We may not be able to protect our intellectual property rights upon which our business relies, which could cause our assets to lose value.
Our business depends and will continue to depend on our intellectual property, including our valuable brands, content, services and internally developed technology. We believe our intellectual property rights are important to our continued success and our competitive position. However, we may be unable or unwilling to strictly enforce our intellectual property rights, including our trademarks, from infringement. In addition, we have not patented our intellectual property nor have we submitted a patent application to the U.S. Patent and Trademark Office for our product. Our failure to enforce our intellectual property rights could diminish the value of our brands and product offerings and harm our business and future growth prospects.
In addition, unauthorized parties may attempt to copy or otherwise obtain and use our services, technology and other intellectual property, and we cannot be certain that the steps we have taken to protect our proprietary rights will prevent any misappropriation or confusion among consumers and merchants, or unauthorized use of these rights. Advancements in technology have exacerbated the risk by making it easier to duplicate and disseminate intellectual property. In addition, as our business becomes more global in scope, we may not be able to protect our proprietary rights in a cost-effective manner in a multitude of jurisdictions with varying laws. If we are unable to procure, protect and enforce our intellectual property rights, we may not realize the full value of these assets, and our business may suffer. If we must litigate in the United States or elsewhere to enforce our intellectual property rights or determine the validity and scope of the proprietary rights of others, such litigation may be costly and divert the attention of our management.
We may be subject to intellectual property rights claims, which are costly to defend, could require us to pay damages and could limit our ability to sell some of our products.
We may become subject to intellectual property litigation or infringement claims, which could cause us to incur significant expenses to defend such claims, divert management’s attention or prevent us from manufacturing, selling or using some aspect of our current or future products.
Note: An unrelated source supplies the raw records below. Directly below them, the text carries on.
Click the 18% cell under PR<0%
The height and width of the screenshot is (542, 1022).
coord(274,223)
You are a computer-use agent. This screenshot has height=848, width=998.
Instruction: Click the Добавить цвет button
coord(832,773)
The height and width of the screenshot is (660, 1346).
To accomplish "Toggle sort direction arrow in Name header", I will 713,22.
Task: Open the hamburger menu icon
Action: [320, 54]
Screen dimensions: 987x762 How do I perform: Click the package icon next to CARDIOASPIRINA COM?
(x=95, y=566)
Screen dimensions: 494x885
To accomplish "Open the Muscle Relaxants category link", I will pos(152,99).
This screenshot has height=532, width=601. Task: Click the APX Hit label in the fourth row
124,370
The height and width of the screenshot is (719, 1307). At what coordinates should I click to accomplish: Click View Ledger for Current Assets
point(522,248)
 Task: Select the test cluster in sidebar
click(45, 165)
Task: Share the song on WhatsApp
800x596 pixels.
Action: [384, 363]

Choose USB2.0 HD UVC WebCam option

If we choose or are forced to settle such claims, we may be required to pay for a license to certain rights, pay royalties on both a retrospective and prospective basis, and/or cease manufacturing and selling certain infringing products. Future infringement claims against us by third parties may adversely impact our business, financial condition and results of operations.
12
Intense competition from existing and new entities may adversely affect our revenues and profitability.
We face competitors that will attempt to create, or are already creating, products that are similar to ours. Many of our current and potential competitors have significantly longer operating histories and significantly greater managerial, financial, marketing, technical and other competitive resources, as well as greater name recognition, than we do. These competitors may be able to respond more quickly to new or changing opportunities and customer requirements and may be able to undertake more extensive promotional activities, offer more attractive terms to customers or adopt more aggressive pricing policies. We cannot assure you that we will be able to compete effectively with current or future competitors or that the competitive pressures we face will not harm our business.
Even if we are able to locate a source of additional capital, we may not be able to negotiate terms and conditions for receiving the additional capital that are acceptable to us.
Any future capital investments could dilute or may materially adversely affect the holdings or rights of our existing shareholders. In addition, new equity or convertible debt securities issued by us to obtain financing could have rights, preferences and privileges senior to our common stock or preferred stock. There is no assurance that any additional financing will be available, or if available, will be on terms favorable to us.
We have not developed independent corporate governance.
We do not presently have independent directors or audit, compensation, or nominating committees. This lack of independence and independent controls over our corporate affairs may result in conflicts of interest between our officers, directors and our shareholders. We presently have no policy to resolve such conflicts. As a result, our directors have the ability to, among other things, determine their own level of compensation. Until we comply with such corporate governance measures to appoint a majority of independent directors and form audit and other board committees in a manner consistent with rules of a national securities exchange, there is no assurance that we will not be subject to any conflicts of interest. As a result, potential investors may be reluctant to provide us with funds necessary to expand our operations.
We are dependent on third-party suppliers and manufacturers.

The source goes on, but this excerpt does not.